They may be seen as the ones least vulnerable to transmission and the negative health impacts of Covid-19, but pandemic restrictions disrupted young people’s education, physical activity and opportunities to socialise.
How greatly their wellbeing was impacted was influenced by gender, ethnicity and deprivation, according to new research which surveyed young people’s experiences.
Information was collected by population data science researchers at Swansea University over five months from September 2020, a period which included schools closures.
They set out to explore predictors of wellbeing for children and young people during Covid-19 to provide recommendations that spanned from primary school to higher education. This is particularly relevant as schools return and lockdown is relaxed.
Younger children expressed their need for play and to see friends while older children and young people asked for more support with anxiety and educational pressures.
Data collection was facilitated by the HAPPEN Network using the HAPPEN At Home Survey and the Covid & Young People Survey led by researchers from the National Centre for Population Health & Wellbeing Research.
Both surveys captured the typical health behaviours of children and young people aged from 8 to 25. The combined surveys had a total of 6,291 responses from 81 education settings across Wales including primary and secondary schools as well as sixth forms, colleges and universities.
The results showed wellbeing to be highest in primary pupils and boys, and lowest in those who were at secondary school, girls and, those who preferred not to give a gender.
The team’s findings are currently under review and have been published as a pre-print on MedRxiv, a site used by researchers to share new findings on timely issues before they have been peer-reviewed for publication in a journal (*more information below).
Among primary pupils, higher levels of wellbeing were reported by those who played with friends, lived in areas of low deprivation, and had more sleep. Among secondary school children, girls and pupils of mixed ethnicity, reported higher levels of anxiety.
Children said they would like to be able to play with their friends more which illustrates why protecting play, socialisation, and opportunities to be active is paramount to avoid widening inequalities and ensuring wellbeing remains a priority.
Dr Michaela James, from the National Centre for Population Health & Wellbeing Research, said: “It is important that education settings recognise the importance of the wellbeing of their students and prioritise their wants and needs rather than focussing on education ‘catch up’ and assessment pressure.
“It is clear that young people want to be with their friends, to play and be active, with greater access to mental health support going forward and we need to protect these opportunities.”
For older children, more support with mental health - due to anxiety and pressure to achieve when learning online - is needed.
The team said it was evident that online learning was a cause of anxiety for secondary school pupils so the return to school needs to ensure a smooth transition back to face-to-face teaching with the need to remove the pressure placed on assessments and attainment and focus on wellbeing as a priority and support for prospects.
Among responses reported were:
“Exam situation is very stressful for everyone at the moment, lack of clarity and answers…”
“Online work is not nearly as effective as in person learning”

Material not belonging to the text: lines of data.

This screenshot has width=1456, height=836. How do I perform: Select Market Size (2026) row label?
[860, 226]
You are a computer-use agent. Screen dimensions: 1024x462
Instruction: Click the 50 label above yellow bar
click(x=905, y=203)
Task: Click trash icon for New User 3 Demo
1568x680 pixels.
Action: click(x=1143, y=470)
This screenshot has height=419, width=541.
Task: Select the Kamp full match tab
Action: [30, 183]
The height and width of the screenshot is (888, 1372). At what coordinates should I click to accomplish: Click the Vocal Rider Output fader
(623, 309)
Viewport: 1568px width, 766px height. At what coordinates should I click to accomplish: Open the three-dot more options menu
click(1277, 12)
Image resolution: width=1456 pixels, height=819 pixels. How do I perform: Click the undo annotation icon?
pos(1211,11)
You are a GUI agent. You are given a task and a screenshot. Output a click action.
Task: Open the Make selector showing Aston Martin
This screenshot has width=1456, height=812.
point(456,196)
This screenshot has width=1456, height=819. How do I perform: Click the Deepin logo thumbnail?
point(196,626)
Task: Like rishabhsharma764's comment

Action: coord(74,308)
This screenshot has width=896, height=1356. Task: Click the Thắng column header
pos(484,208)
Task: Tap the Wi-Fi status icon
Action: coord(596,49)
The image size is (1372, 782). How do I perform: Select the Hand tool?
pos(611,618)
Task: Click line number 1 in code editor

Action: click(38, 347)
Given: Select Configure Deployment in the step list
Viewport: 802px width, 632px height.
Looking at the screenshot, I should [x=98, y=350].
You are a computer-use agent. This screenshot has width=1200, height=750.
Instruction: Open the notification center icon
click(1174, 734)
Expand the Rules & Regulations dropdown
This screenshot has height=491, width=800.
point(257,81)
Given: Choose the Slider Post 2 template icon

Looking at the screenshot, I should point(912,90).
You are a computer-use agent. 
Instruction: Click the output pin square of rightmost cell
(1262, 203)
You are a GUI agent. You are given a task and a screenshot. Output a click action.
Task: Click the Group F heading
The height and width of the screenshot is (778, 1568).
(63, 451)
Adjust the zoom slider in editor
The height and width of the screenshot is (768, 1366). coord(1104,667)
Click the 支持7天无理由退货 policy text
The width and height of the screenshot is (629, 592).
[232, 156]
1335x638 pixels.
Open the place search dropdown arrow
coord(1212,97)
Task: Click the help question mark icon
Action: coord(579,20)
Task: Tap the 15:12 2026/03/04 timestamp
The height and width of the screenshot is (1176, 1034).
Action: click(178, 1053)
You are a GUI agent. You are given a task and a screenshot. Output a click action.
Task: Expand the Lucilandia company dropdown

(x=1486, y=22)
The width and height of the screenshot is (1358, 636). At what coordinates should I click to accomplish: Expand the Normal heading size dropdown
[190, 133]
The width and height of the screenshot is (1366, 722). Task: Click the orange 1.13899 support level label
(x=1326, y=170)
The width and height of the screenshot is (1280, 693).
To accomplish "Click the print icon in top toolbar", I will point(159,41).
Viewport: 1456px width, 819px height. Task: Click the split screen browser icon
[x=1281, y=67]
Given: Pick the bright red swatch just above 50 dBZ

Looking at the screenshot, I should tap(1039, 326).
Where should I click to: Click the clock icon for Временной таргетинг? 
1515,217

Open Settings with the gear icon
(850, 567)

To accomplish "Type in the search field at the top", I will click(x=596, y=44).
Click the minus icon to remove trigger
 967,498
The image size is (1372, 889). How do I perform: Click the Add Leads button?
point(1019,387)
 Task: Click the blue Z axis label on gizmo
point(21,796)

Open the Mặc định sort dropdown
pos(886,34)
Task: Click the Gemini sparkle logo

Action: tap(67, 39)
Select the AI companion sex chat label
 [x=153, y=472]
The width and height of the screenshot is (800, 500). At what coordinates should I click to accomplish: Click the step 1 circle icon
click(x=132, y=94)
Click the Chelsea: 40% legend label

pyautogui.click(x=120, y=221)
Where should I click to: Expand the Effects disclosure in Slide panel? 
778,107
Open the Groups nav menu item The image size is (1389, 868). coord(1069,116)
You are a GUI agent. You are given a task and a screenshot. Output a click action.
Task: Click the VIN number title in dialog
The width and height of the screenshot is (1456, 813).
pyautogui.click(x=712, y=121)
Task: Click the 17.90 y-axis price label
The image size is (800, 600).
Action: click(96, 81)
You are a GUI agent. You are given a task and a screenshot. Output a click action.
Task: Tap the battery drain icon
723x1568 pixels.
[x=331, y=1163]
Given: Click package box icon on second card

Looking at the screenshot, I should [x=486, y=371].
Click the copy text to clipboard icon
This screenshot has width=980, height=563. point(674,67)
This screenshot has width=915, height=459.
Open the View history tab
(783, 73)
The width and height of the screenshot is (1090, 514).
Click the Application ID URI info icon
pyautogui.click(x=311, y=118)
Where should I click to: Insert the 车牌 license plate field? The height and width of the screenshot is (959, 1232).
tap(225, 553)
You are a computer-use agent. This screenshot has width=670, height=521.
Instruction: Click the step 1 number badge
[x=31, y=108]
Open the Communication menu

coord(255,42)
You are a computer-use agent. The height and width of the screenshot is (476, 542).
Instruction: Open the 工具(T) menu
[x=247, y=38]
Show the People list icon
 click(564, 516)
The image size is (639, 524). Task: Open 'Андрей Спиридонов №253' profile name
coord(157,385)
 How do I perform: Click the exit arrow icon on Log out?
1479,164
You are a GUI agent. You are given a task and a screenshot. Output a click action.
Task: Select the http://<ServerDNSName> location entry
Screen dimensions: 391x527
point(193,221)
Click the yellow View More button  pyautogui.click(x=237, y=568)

“I struggle immensely with learning remotely.”
The team believe this identification and support could be invaluable for preventing the long-term consequences on children and young people, as well as identifying recommendations that can be utilised given any future lockdowns.
Dr James added: “As school children return to classrooms, it is important that wellbeing is put high on the agenda and that we recognise how best to suit young people’s needs at different ages.”
*This study is a pre-print and is a preliminary report of work that has not yet been certified by peer review. A pre-print should not be relied on to guide clinical practice or health-related behaviour and should not be reported in the media as established information.